E. du Perron
aan
H. Mayer

Brussel, vermoedelijk 11 september 1930

Brussel, Donderdag.

Beste Henri,

Het is een heele tijd geleden sinds ik het laatst van je hoorde. Daarentegen kreeg ik een groet-op-briefkaart van je zoon, uit Italië; heel aardig! Wat gebeurt er met je? Hier is alles rustig. Jan zit in St. Idesbald aan zee, zooals je weet, met de bedoeling wat voor zichzelf te schrijven. Met mijn schrijverij is het lang niet wat het zou kunnen (of moeten) zijn. Maar laat ons maar niets forceeren.

Heb je Borel, Coenen, Uyldert over MEd. gelezen? Heel mooi allemaal. Ik ben er gelukkig nog een heel eind van af om een beroemd auteur in Nederland te zijn. Een berucht?
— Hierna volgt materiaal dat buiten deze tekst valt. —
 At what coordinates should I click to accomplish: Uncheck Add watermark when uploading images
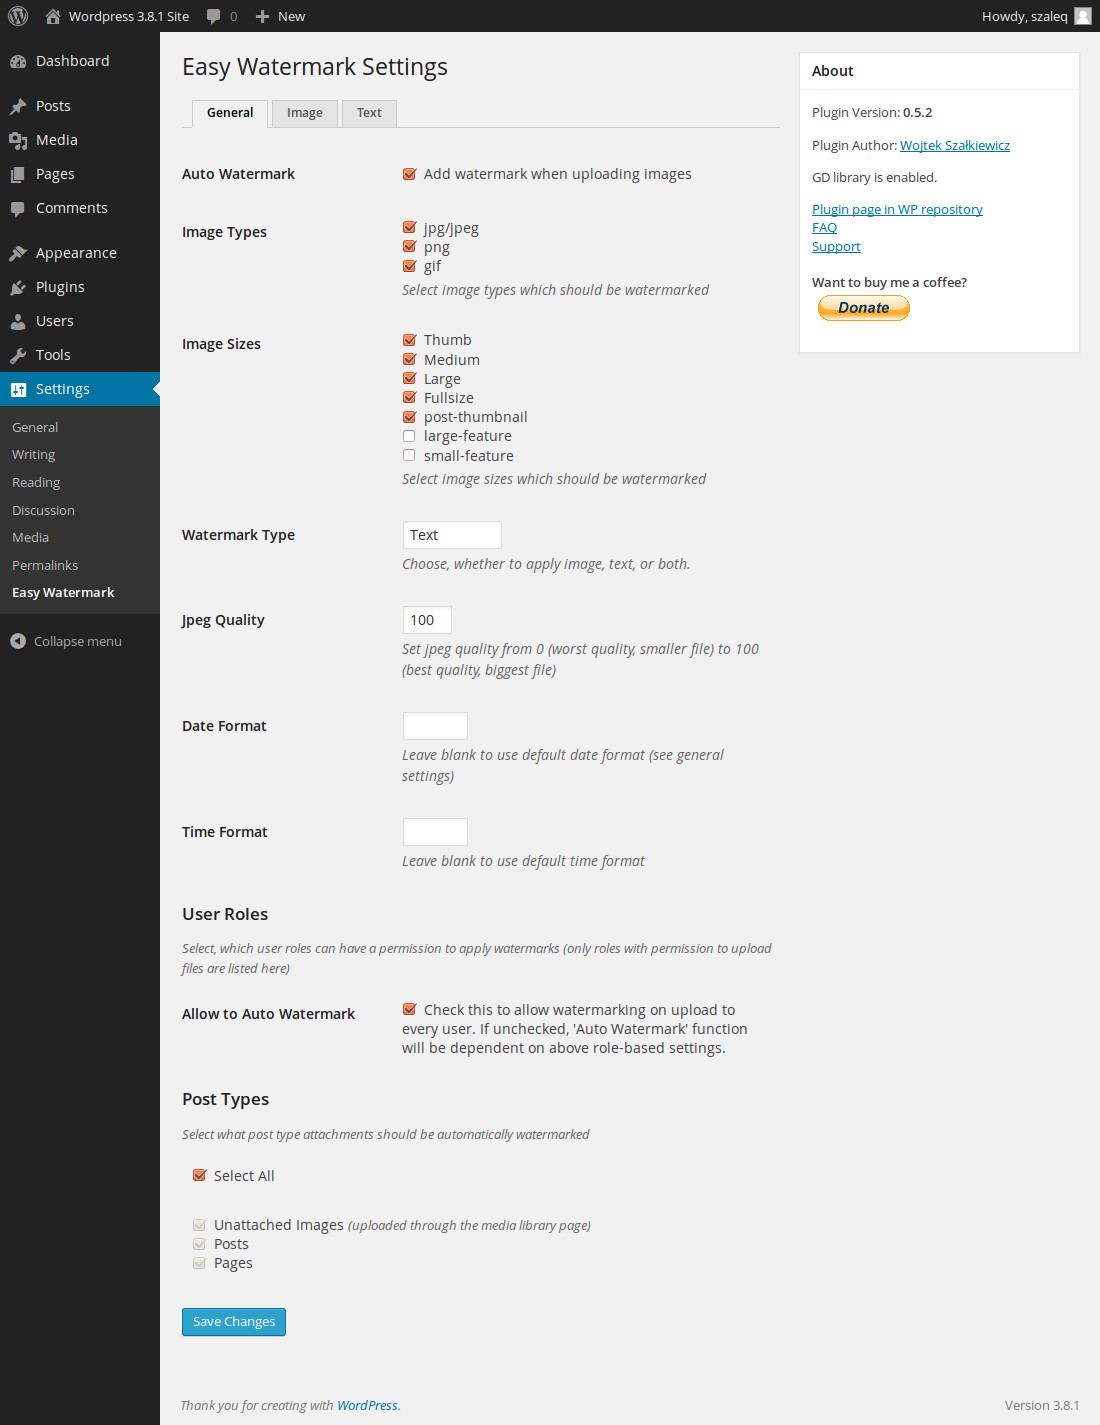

Misschien; na de verschijning v/de Cahiers v/e Lezer1235, waarvan ik de drukproeven nog maar steeds niet krijg.

Slauerhoff komt misschien eerstdaags mijn schuld bij de firma Nijhoff aanzuiveren. Anders stuur ik het je begin volgende maand bijv. Er is zooiets, meen ik, als fl. 14. of fl. 15. Laat het me opgeven.
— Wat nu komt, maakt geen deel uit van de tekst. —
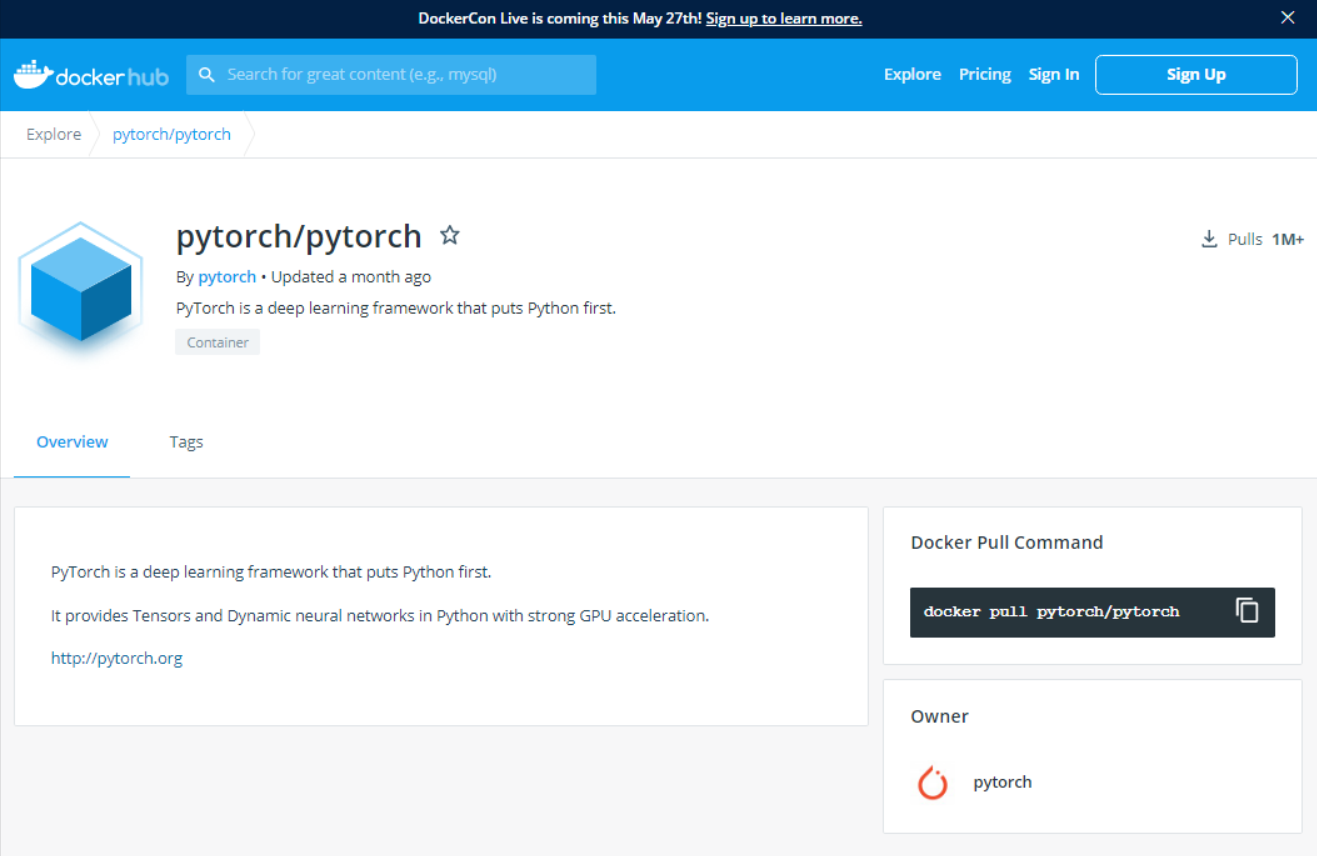
Task: Star the pytorch/pytorch repository
Action: coord(450,235)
Bezit je Phaëton en de Dwaas van den heer Jan Apol? Kan je mij dat dan leenen? Koopen wil ik het niet, of het zou al èrg mooi moeten zijn. Heb je anders De Gulden Poort,1236 of kan je mij een van die boeken ter inzage sturen? - Ik moet nog altijd erg zuinig zijn; erg vervelend.

Laat eens wat van je hooren en geloof me steeds

je E.

1235Voor kleine parochie.
1236Jan Apol, De gouden poort. Radboud, Epimetheus, Het boek Jazion (1903).